In the petitioner's statement to the police, he admitted to " ‘getting high’ " on cocaine and to questioning M about whether she was having an affair. The petitioner also stated that, throughout the night, as he lay in bed next to M, he touched the inside and outside of her vagina despite her saying " ‘no’ " and that she was not in the mood, pushing his fingers away, and clenching her legs. The petitioner stated that, when M said "no," he would stop for a while before trying again, which happened "several times" throughout the night, and that, at one point, M "got [so] tired of him putting his fingers in her vagina [that] she ... threw her phone at him." The petitioner stated that "he then took [the] phone and snapped it in half."

M subsequently recanted her statement to the police.
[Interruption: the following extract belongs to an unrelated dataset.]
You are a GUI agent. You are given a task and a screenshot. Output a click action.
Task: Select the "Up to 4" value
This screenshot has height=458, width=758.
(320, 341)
In a notarized letter dated August 17, 2011, she stated that she "[did] not wish to pursue any ... charges against [the petitioner]," that "the police report [concerning the night in question was] inaccurate" and that the petitioner "never sexually assaulted [her]." M explained that she and the petitioner "are very sexually active and [that] any marks [on her body that evening] came from [their] sexual activity ...." M further stated that her "face was injured when [she] came out of the shower and slipped on the wet floor," and that the petitioner "was not present" when she fell and "at no time tried to harm [her]." She concluded by asserting that "from the day [she] met [the petitioner] he [has] NEVER EVER [been] violent" and "has never laid a hand on [her] in any way." (Emphasis in original.)
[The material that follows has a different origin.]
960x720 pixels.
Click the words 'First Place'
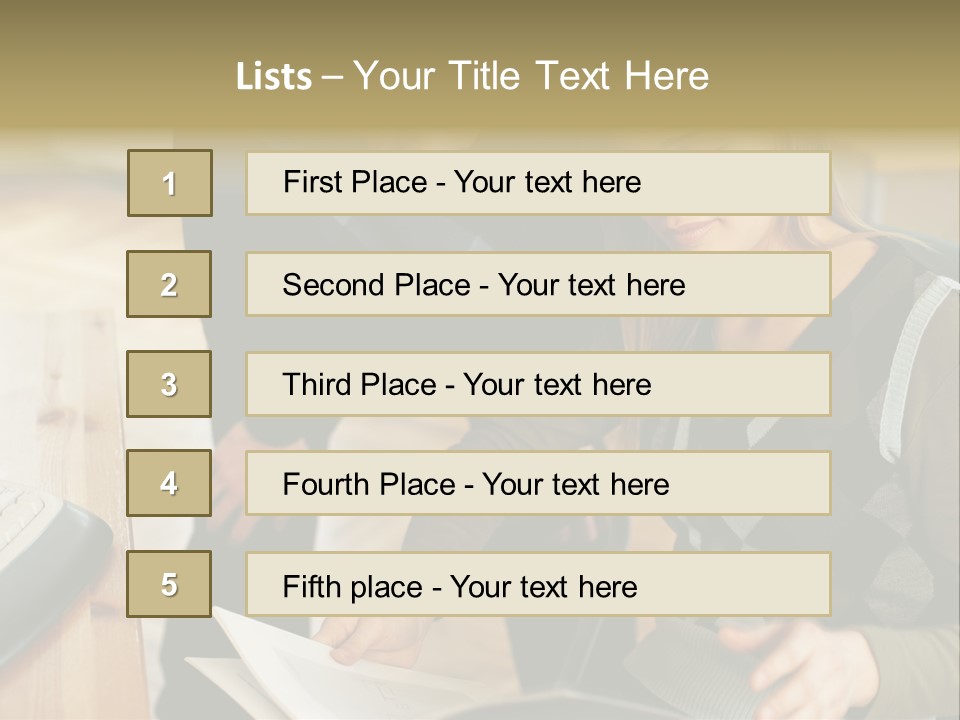click(x=355, y=182)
On February 21, 2012, the prosecutor informed the trial court that she had met with M, who informed her that "she was abusing substances" on the night in question, that she no longer recalled her conversation with the police, and that she "now believes that something different happened [from the sexual assault that] was alleged to have happened ...." The prosecutor informed the court that M also stated that, "when she sobered up, she saw [that] what really happened ... was not [that the petitioner had] sexually assault[ed] her," that, "when she ... slipped and hit her head [in the bathroom] ... she had a seizure and sometimes ... seizures make her believe things that are not actually true," and that she "has no memory of whatever she told the police, but [now] believes it to be ... incorrect." Accordingly, the state entered a nolle prosequi on the charge of sexual assault in a spousal relationship. Anthony A. v. Commissioner of Correction , supra, 326 Conn. at 671, 166 A.3d 614. The petitioner thereafter pleaded guilty to unlawful restraint in the first degree, failure to appear, and violation of probation, for which he was sentenced to an effective term of three years and six months of incarceration. Anthony A. v. Commissioner of Correction , 159 Conn. App. 226, 229, 122 A.3d 730 (2015) ( Anthony A. I ), cert. denied, 326 Conn. 668, 166 A.3d 614 (2017).
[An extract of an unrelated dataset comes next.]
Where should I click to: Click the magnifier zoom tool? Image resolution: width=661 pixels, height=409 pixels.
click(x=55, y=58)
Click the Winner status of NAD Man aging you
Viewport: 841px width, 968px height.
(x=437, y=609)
Upon his incarceration, the petitioner was classified pursuant to the department's administrative directive 9.2, which requires that "[e]ach inmate under the custody of the [respondent] ... be classified to the most appropriate assignment for security and treatment needs to promote effective population management and preparation for release from confinement and supervision." Conn. Dept. of Correction, Administrative Directive 9.2 (1) (effective July 1, 2006) (Administrative Directive 9.2). An inmate's classification is based on the individual risk and needs of the inmate, which are determined by an assessment of seven risk factors and seven needs factors. Administrative Directive 9.2 (8) (A) and (B). For each factor, an inmate is assigned a score of 1 to 5, with 1 representing the lowest score and 5 representing the highest score. Administrative Directive 9.2 (6). Among the seven needs factors, inmates are assessed for their sex treatment need (STN). Administrative Directive 9.2 (8) (B) (6). An inmate's risk and needs level is used to determine "appropriate confinement location, treatment, programs, and employment assignment whether in a facility or the community." Administrative Directive 9.2 (3) (A). Inmates are further provided an "overall classification assessment score" of 1 to 5 that corresponds to the highest rating assigned to any of the seven risk factors. Administrative Directive 9.2 (6) and (8) (C). "No inmate with [an STN] score of 2 or greater [may] be assigned an overall score below level 3 without authorization from the [respondent] or designee." Administrative Directive 9.2 (8) (C).

The department's Objective Classification Manual (manual) details the process for assigning an STN score. The manual provides that an inmate's STN score indicates whether they have "a record or known history of problem sexual behavior." Conn. Dept. of Correction, Objective Classification Manual § III (D) (6), p. 35 (2012) (Classification Manual). The manual further provides that, in assigning an STN score, the department may rely on "information acquired through [c]o...

To continue reading

Request your trial
2 cases
  • U.S. Bank Nat'l Ass'n v. Rothermel
    • United States
    • Supreme Court of Connecticut
    • June 23, 2021
  • Urban v. Quiros
    • United States
    • U.S. District Court — District of Connecticut
    • July 6, 2022
    ...a hearing pending after the Connecticut Supreme Court decision in Anthony A. v. Comm'r of Correction, 339 Conn. 290 (Conn. June 17, 2021).[7] Id. at ¶ 161. Clements denied Plaintiff's request dated January 18, 2022, for copies of any documents that the DOC intended to use at that hearing. I......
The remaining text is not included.